> [DOCUMENT TEXT]:

I used to like and even treasure my time alone. I was free from the pressure of having to communicate and be entertaining to other people. I always felt I had to perform, and hide my real self and feelings. So, time alone felt safe.
But something in me has changed. The reasons for now wanting to be around other people are the result of recent life events. First, when I was severely depressed, I isolated myself, and didn’t even answer the phone or my doorbell. I was alone with my darkest fears and despair. That way of coping led me into the hospital for treatment of severe depression.
One thing I observed while being in that locked unit was that sharing the space with other patients lessened my anxiety. I was no longer alone. Talking to, and eating with other people somewhat mitigated my crushing feelings of being alone in the world.
I didn’t get cured in the hospital, I just stayed safe, and had a break from being at home. My real progress began when I participated in an outpatient day-treatment program. There, in a supportive setting, I was in groups with others suffering the same or different problems.
I developed friendships, ate lunch with my new acquaintances, and depended on their company for my survival. We shared pictures of our families, stories of our histories, and grew close to each other. I looked forward to the days I attended the program.
But, alas, my insurance said it was time to leave the program. I had and have separation anxiety as I am alone again, missing my new friends. I always have hated good-byes.
Today is my first day without a plan, or people around me. I wish I were more involved in social activities, and not so frightened of being with others. I have to change my survival strategy to ward off another depression. I am working on planning my days to include social interactions, including discussion groups and yoga. I will accept more invitations. And I must remember to stop trying so hard to be liked and accepted, and let my real self shine through.
For the first time in many years, I am a person who needs people.

> [TASK TO CARRY OUT]: Print the text about being alone and needing people word for word, from "I used to like" to "alone felt safe.".

> [INFORMATION SHOWN]:
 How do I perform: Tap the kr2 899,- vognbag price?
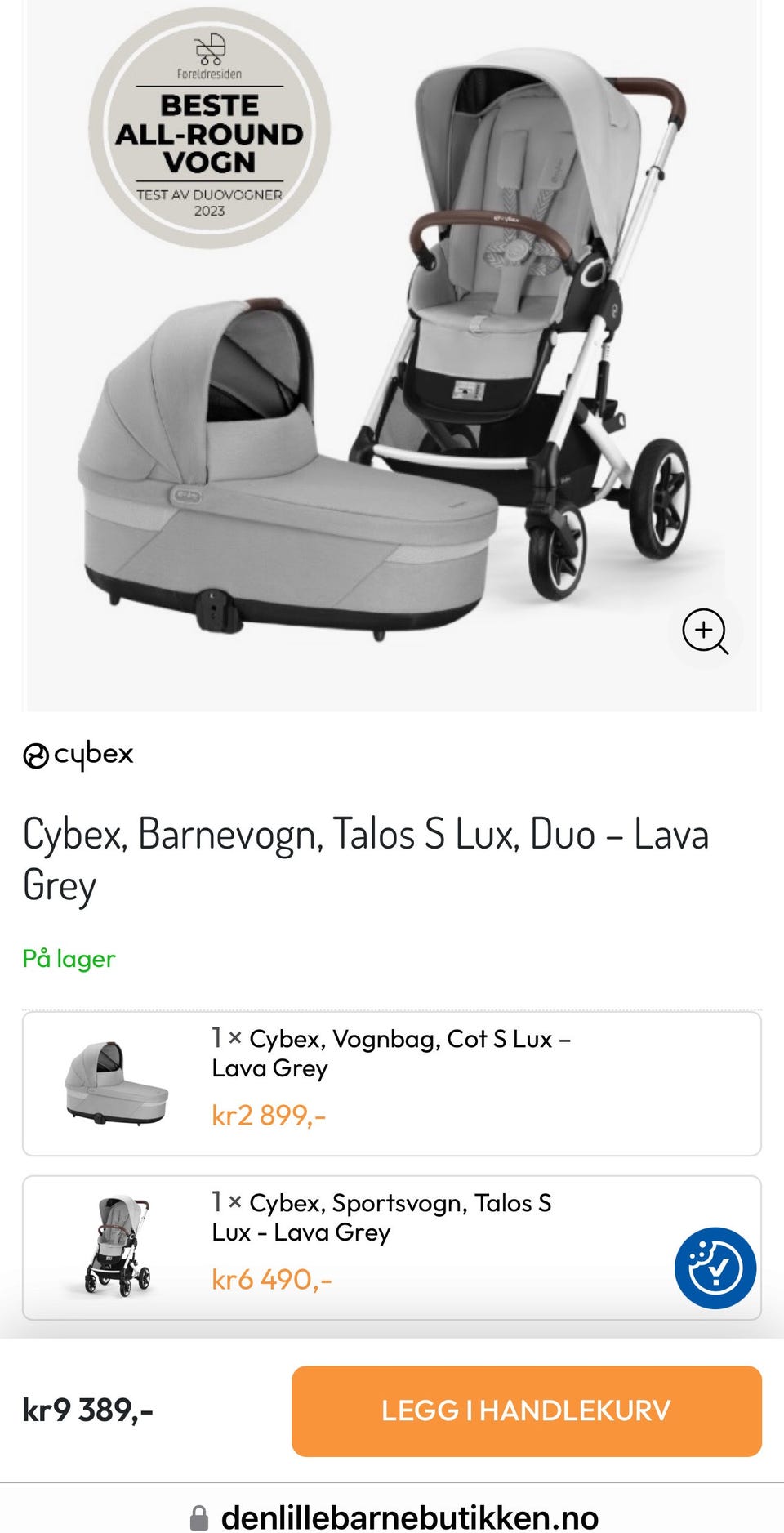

> [SOLUTION]:
I used to like and even treasure my time alone. I was free from the pressure of having to communicate and be entertaining to other people. I always felt I had to perform, and hide my real self and feelings. So, time alone felt safe.